Building a Private, Voice-Controlled AI Agent with Ollama and Faster-Whisper

🎯 Project Overview

As part of the Mem0 AI & Generative AI Developer Intern assignment, I built a local AI agent that allows users to manage files, write code, and summarize text using only their voice. The core mission: 100% privacy and zero cloud dependencies.

🛠️ The Tech Stack

To ensure the agent runs entirely on a local machine, I selected the following components:

Frontend: Streamlit for a fast, responsive Web UI.
Speech-to-Text: Faster-Whisper (Int8 quantized) for high-speed local transcription on a CPU.
Brain (LLM): Ollama running phi3:mini (or llama3.2:1b) to classify intents.
Tool Execution: Python's os and pathlib for safe file operations.

🏗️ The Architecture

The pipeline follows a clear flow:

Audio Input: The user provides audio via the browser microphone or a file upload.
Transcription: Faster-Whisper processes the audio into text.
Intent Detection: The LLM analyzes the text and returns a structured JSON object.
Action: The system executes the specific intent (e.g., creating a file in the output/ folder).

🚧 Challenges Faced

1. Hardware Constraints (RAM)

My local machine had limited available memory (~3.1 GiB), which initially caused crashes when running larger models.
Solution: I optimized the system by switching to a smaller parameter model (Phi-3) and forcing CPU-only mode in Ollama.

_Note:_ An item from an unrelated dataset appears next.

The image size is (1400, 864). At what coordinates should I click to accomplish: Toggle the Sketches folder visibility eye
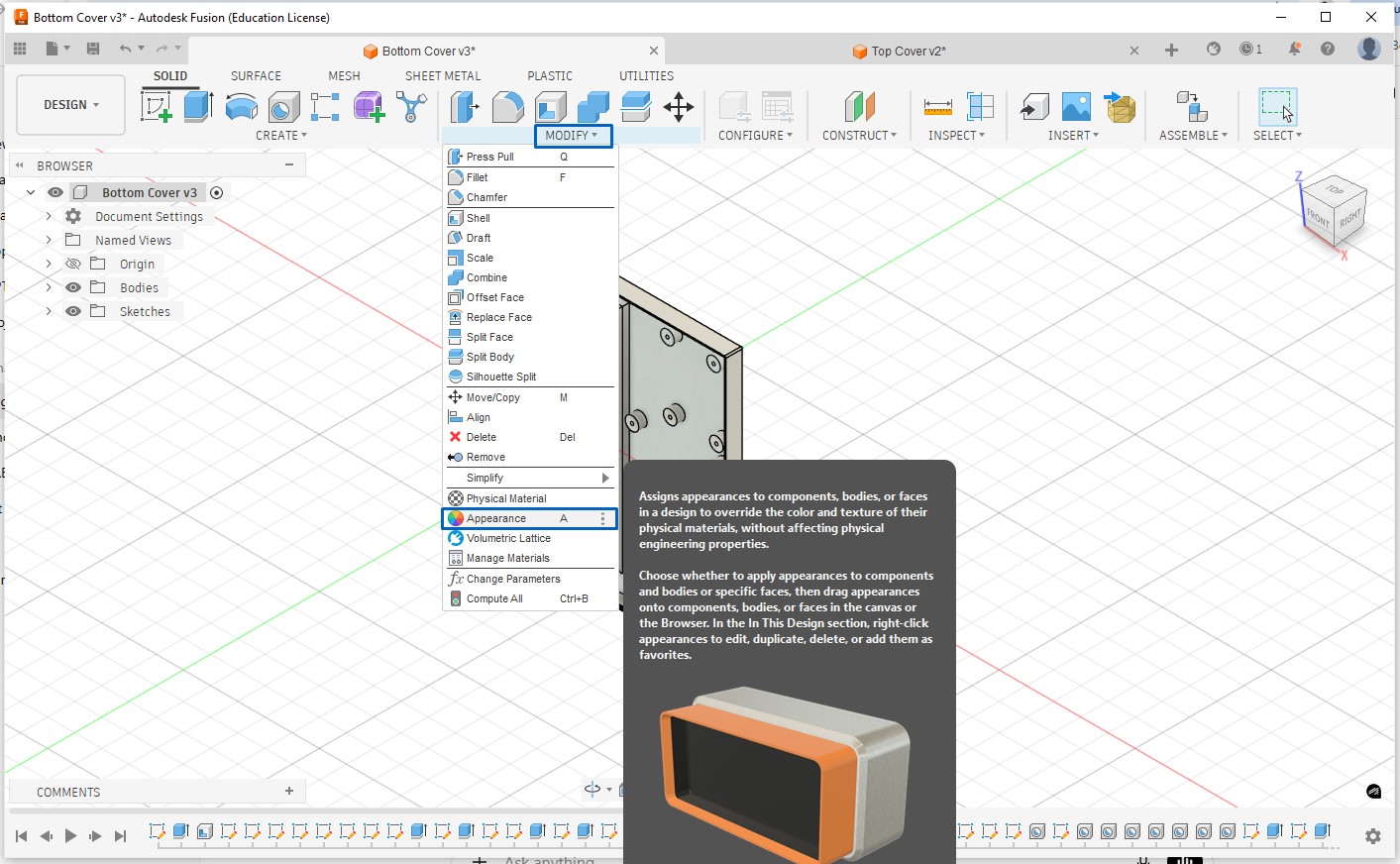click(73, 311)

2. Browser Mic Permissions

Running Streamlit on localhost often triggers strict browser security blocks for the microphone.
Solution: I implemented a dual-input system that allows users to upload .wav files as a reliable fallback.

🔐 Safety & Security

To prevent accidental system damage, I implemented a strict safety constraint: all file operations are sandboxed within a dedicated ./output/ directory.